Take formatting a JSONL file, for instance. It's vital for proper communication with the APIs, but it can be tedious and prone to human error if done manually. Then there's the process of writing prompt/completion templates, keeping your data structured and editable, counting tokens, estimating costs, and handling API calls. Let's not even get started on testing your models, which can feel like shooting in the dark if you're not equipped with the right tools.

All these tasks require time, precision, and a deep understanding of the intricacies of LLMs. You could spend hours, days, even weeks tangled in these processes, only to end up with a model that's not performing up to your expectations.

But what if there was a way to bypass these hurdles and streamline your fine-tuning process? This is where Entry Point AI comes into the picture.

Entry Point is a comprehensive platform designed to sit as a layer on top of the most popular fine-tuning APIs. It's like your personal AI assistant, taking care of the mundane and complex tasks so you can focus on what matters the most - creating a high-performing, fine-tuned model.

Entry Point handles your JSONL formatting, allows you to write prompt and completion templates in the Handlebars language, and offers a field architecture to keep your data intact and easily editable. It's a vigilant bookkeeper, counting tokens and estimating costs, ensuring you stay within budget. Entry Point smoothly carries out API calls, including uploading the JSONL file and starting the fine-tuning.

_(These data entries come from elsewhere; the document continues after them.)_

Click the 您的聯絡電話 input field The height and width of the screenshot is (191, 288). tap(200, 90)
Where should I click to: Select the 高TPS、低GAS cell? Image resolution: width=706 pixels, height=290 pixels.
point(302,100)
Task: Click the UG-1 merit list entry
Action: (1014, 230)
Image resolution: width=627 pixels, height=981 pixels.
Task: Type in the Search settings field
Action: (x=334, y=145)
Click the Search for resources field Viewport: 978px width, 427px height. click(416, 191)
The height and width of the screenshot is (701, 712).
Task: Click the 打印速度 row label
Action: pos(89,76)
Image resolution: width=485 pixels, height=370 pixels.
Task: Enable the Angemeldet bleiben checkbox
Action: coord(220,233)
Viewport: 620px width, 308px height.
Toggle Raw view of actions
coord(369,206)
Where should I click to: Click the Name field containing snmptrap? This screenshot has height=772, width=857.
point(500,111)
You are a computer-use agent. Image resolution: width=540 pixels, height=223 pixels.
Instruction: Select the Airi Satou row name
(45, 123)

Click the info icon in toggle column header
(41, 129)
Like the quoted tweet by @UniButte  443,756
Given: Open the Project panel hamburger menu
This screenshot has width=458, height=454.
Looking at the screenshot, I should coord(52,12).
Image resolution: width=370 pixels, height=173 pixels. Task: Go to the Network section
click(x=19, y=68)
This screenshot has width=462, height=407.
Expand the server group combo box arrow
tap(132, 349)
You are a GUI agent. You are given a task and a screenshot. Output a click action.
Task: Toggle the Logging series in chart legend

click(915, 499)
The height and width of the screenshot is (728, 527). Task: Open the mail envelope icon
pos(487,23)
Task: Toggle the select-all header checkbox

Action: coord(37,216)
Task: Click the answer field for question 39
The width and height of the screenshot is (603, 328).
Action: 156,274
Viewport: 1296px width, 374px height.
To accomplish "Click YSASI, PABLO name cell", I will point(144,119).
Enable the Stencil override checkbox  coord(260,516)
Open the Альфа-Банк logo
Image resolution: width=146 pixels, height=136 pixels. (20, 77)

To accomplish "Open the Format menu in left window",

And for the crucial task of testing your models, Entry Point provides a playground that makes it easy to evaluate your models. It's like a training field, giving you a safe and accurate environment to understand how your models behave and tweak them for better performance.

By using Entry Point, you can avoid a multitude of common mistakes, saving yourself time, energy, and headaches. It's a wise investment, enhancing your efficiency, accuracy, and ultimately, the performance of your fine-tuned LLMs.

Wrapping It Up

In conclusion, fine-tuning a large language model is both an art and a science. It's full of nuances and complexities that can be overwhelming. But by avoiding common mistakes and leveraging the right tools, like Entry Point, you can navigate the challenges and come out victorious, with a well-tuned model ready to make the most of your data.